_MATERIAL FOR THIS EXERCISE_:
☆ ☆ ☆ ☆ ☆
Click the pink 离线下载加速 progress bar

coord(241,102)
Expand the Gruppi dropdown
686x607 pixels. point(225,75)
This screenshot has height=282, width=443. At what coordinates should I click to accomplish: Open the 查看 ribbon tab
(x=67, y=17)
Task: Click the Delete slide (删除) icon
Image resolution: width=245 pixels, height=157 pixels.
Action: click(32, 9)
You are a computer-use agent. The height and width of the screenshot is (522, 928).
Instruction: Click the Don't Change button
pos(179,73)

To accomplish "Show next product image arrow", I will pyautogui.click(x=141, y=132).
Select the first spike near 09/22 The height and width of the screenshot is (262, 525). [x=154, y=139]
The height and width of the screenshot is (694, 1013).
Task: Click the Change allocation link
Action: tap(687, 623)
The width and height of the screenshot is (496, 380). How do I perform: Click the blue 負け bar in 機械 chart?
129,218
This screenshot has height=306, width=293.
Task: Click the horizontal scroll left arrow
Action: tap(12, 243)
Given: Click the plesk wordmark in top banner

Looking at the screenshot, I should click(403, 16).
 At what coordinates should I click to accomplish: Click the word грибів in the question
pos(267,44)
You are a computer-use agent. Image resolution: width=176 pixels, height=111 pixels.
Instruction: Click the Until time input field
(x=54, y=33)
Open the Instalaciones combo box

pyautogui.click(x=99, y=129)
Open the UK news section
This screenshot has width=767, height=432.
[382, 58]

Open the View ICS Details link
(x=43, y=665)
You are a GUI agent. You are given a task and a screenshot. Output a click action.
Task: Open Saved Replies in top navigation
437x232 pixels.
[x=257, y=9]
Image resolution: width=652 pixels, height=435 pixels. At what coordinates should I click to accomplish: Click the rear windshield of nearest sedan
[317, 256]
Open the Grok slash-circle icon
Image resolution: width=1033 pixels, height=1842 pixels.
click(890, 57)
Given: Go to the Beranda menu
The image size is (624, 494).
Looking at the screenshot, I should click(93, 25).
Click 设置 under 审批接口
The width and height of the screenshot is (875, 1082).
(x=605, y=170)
☆ ☆ ☆ ☆ ☆
_ASSIGNED TASK_:
What is needed is an exact transcription of all the data.

_OUTPUT_:
Click the pink 离线下载加速 progress bar

coord(241,102)
Expand the Gruppi dropdown
686x607 pixels. point(225,75)
This screenshot has height=282, width=443. At what coordinates should I click to accomplish: Open the 查看 ribbon tab
(x=67, y=17)
Task: Click the Delete slide (删除) icon
Image resolution: width=245 pixels, height=157 pixels.
Action: click(32, 9)
You are a computer-use agent. The height and width of the screenshot is (522, 928).
Instruction: Click the Don't Change button
pos(179,73)

To accomplish "Show next product image arrow", I will pyautogui.click(x=141, y=132).
Select the first spike near 09/22 The height and width of the screenshot is (262, 525). [x=154, y=139]
The height and width of the screenshot is (694, 1013).
Task: Click the Change allocation link
Action: tap(687, 623)
The width and height of the screenshot is (496, 380). How do I perform: Click the blue 負け bar in 機械 chart?
129,218
This screenshot has height=306, width=293.
Task: Click the horizontal scroll left arrow
Action: tap(12, 243)
Given: Click the plesk wordmark in top banner

Looking at the screenshot, I should click(403, 16).
 At what coordinates should I click to accomplish: Click the word грибів in the question
pos(267,44)
You are a computer-use agent. Image resolution: width=176 pixels, height=111 pixels.
Instruction: Click the Until time input field
(x=54, y=33)
Open the Instalaciones combo box

pyautogui.click(x=99, y=129)
Open the UK news section
This screenshot has width=767, height=432.
[382, 58]

Open the View ICS Details link
(x=43, y=665)
You are a GUI agent. You are given a task and a screenshot. Output a click action.
Task: Open Saved Replies in top navigation
437x232 pixels.
[x=257, y=9]
Image resolution: width=652 pixels, height=435 pixels. At what coordinates should I click to accomplish: Click the rear windshield of nearest sedan
[317, 256]
Open the Grok slash-circle icon
Image resolution: width=1033 pixels, height=1842 pixels.
click(890, 57)
Given: Go to the Beranda menu
The image size is (624, 494).
Looking at the screenshot, I should click(93, 25).
Click 设置 under 审批接口
The width and height of the screenshot is (875, 1082).
(x=605, y=170)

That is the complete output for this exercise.